I would agree that paying 20x for the same coral from JF seems like an egregious difference, but JF is not driving overall coral pricing higher. I would wager any amount of money that the vendor at $1 per polyp is doing much higher volume than Jason. Jason Fox is probably 0.001% market share of the coral market. He cannot drive pricing higher. I realize JF is just an example, but the market is very fragmented...this is not an industry with a dominant player with pricing power. Quite frankly this entire argument is kind of absurd.
How many of the vendors charging $1 for the zoa will be in business a year from now? History seems to clearly say not many. When I first joined this club years ago, there were dozens of members selling coral from their home - not as a way to help members, but as an attempt at making money. That number today I am pretty sure is zero, or maybe one.

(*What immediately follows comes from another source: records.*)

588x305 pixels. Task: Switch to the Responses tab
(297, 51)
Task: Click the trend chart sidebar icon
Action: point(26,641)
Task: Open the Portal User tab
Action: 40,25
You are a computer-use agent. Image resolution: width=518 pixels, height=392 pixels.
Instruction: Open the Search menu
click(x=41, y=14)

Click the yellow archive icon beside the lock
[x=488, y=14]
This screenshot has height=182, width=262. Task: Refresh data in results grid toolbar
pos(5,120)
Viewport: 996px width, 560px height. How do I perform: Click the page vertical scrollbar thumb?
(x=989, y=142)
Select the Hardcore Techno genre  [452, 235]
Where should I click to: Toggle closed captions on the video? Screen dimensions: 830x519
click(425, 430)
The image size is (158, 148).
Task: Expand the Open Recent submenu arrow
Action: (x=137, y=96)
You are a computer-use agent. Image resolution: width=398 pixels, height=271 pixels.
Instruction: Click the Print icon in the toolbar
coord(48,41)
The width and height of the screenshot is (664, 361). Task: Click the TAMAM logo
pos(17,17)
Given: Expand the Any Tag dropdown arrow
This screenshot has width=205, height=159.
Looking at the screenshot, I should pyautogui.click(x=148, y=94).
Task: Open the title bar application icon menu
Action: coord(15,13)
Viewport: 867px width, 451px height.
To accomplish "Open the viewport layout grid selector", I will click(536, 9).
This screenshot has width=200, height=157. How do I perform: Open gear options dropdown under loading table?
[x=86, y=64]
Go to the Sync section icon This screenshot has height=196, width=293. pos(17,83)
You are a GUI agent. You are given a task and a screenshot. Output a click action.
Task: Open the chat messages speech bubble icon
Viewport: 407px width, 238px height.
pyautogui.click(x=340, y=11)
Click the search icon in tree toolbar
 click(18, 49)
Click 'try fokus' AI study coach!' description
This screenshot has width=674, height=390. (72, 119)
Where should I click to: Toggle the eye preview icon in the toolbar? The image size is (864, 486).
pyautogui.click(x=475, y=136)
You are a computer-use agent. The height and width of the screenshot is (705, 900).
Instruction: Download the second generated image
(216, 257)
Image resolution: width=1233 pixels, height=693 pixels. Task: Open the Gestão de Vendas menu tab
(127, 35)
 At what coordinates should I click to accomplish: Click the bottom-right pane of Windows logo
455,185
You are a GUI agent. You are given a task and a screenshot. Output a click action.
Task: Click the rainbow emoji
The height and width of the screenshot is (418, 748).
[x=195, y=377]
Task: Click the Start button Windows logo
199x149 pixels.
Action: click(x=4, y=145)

Vendors online disappear all the time.
The car analogy isn't a great one because the lines are far different than they used to be. They are not just re-badged cars - generally speaking.
And besides, if you took a brown Acropora Tenius (same species, like same chassis), but gave it purely a cosmetic upgrade (what you say the automakers do), a Homewrecker is clearly more valuable than the brown acro.
I can't prove this, but my very strong suspicion is that these conversations are driven more by envy and an attitude of entitlement (i.e. I want that coral, so I deserve it) than anything else.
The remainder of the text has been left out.